▶ Data supplied:
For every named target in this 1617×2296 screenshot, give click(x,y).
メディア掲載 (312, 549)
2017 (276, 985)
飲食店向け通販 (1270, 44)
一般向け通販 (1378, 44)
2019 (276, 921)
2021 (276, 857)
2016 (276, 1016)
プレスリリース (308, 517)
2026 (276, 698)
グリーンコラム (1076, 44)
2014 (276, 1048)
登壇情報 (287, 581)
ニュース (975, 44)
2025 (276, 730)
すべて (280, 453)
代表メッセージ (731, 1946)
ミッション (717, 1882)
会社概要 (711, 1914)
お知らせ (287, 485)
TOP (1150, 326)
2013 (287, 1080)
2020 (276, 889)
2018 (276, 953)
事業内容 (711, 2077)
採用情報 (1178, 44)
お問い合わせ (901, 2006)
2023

▶ Task instructions:
Extract every line from the one with "飲食店向け通販 (1270, 44)" down to the final line above, both included, exactly as written.

▶ Exercise result:
飲食店向け通販 (1270, 44)
一般向け通販 (1378, 44)
2019 (276, 921)
2021 (276, 857)
2016 (276, 1016)
プレスリリース (308, 517)
2026 (276, 698)
グリーンコラム (1076, 44)
2014 (276, 1048)
登壇情報 (287, 581)
ニュース (975, 44)
2025 (276, 730)
すべて (280, 453)
代表メッセージ (731, 1946)
ミッション (717, 1882)
会社概要 (711, 1914)
お知らせ (287, 485)
TOP (1150, 326)
2013 (287, 1080)
2020 (276, 889)
2018 (276, 953)
事業内容 (711, 2077)
採用情報 (1178, 44)
お問い合わせ (901, 2006)
2023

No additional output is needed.